▶ **Instructions for the task**
How many lines in the rows below contain the string "screenshot" with matching case? Reply with the number alone.

>> START Listed records

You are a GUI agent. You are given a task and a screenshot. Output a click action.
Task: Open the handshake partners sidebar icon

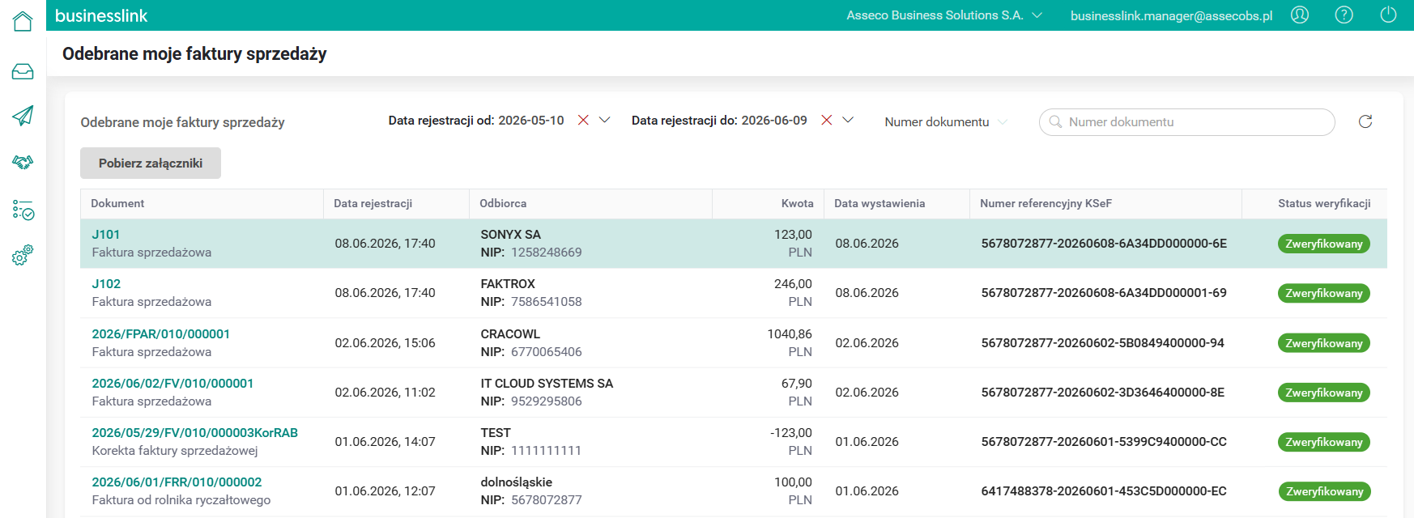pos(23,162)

>> END Listed records
>> START Listed records

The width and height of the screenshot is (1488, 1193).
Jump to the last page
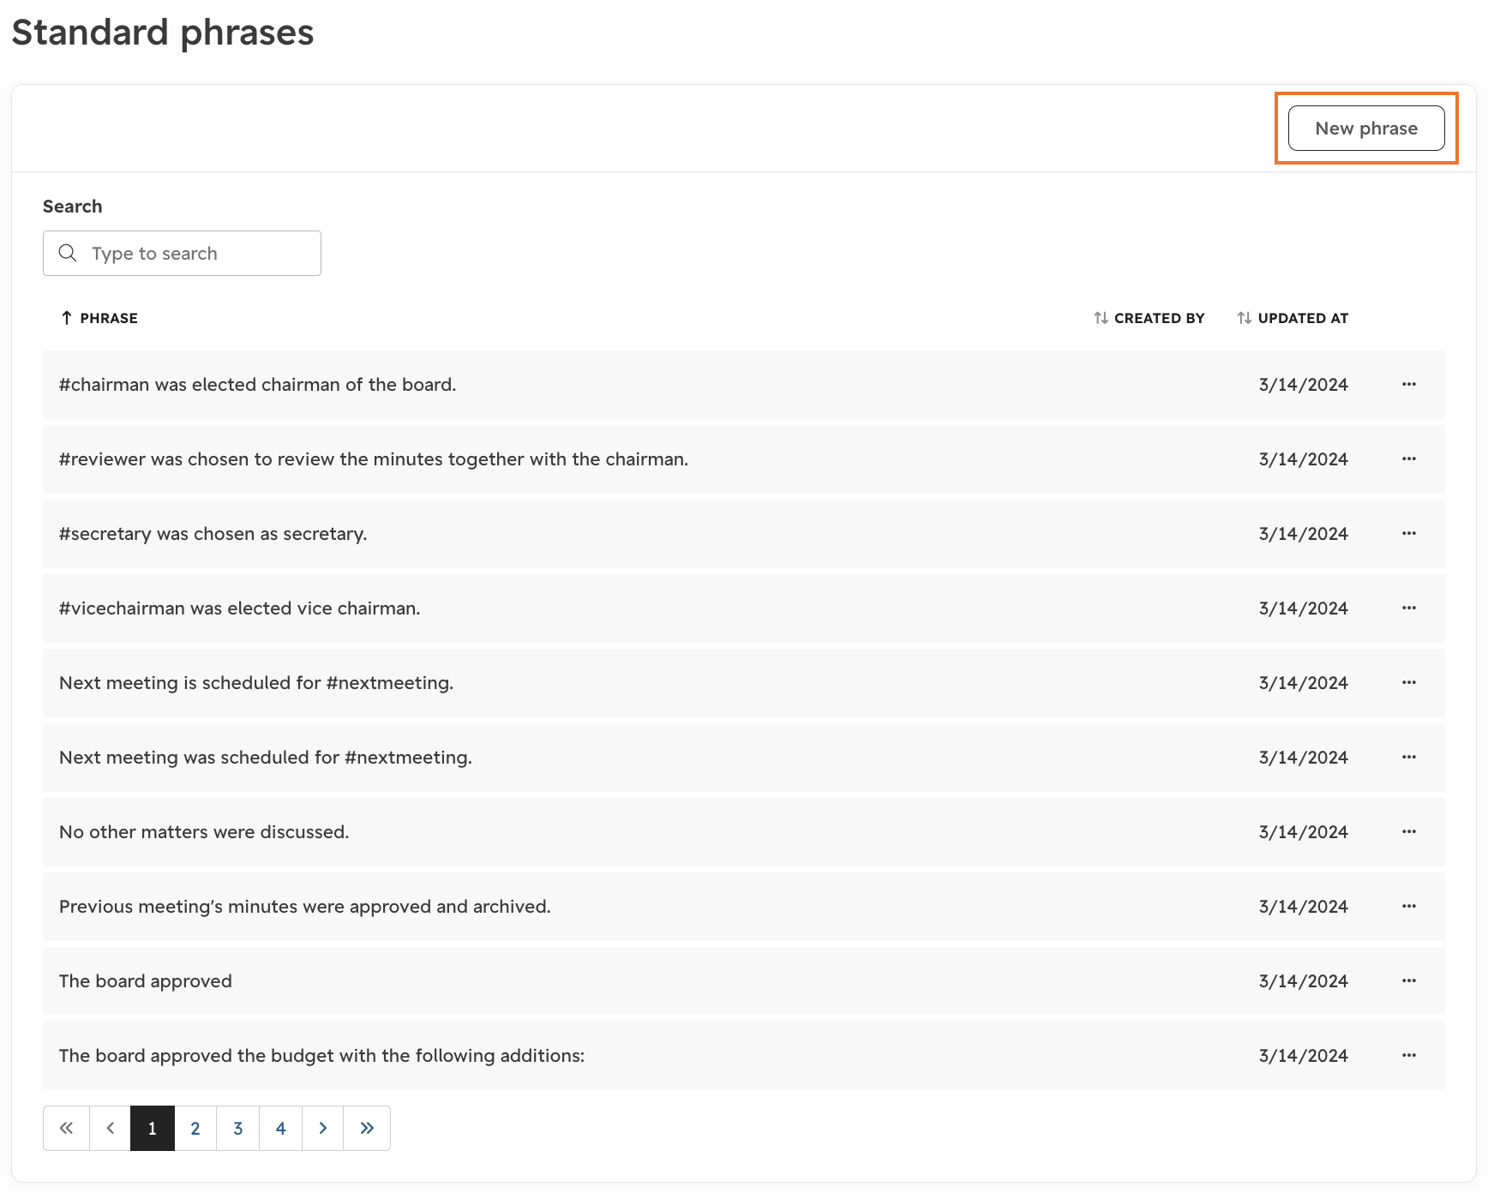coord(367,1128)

>> END Listed records
>> START Listed records

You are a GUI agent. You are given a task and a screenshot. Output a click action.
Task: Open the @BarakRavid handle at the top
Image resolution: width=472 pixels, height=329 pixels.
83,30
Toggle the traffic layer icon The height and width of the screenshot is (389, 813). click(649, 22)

>> END Listed records

▶ **Task answer**
4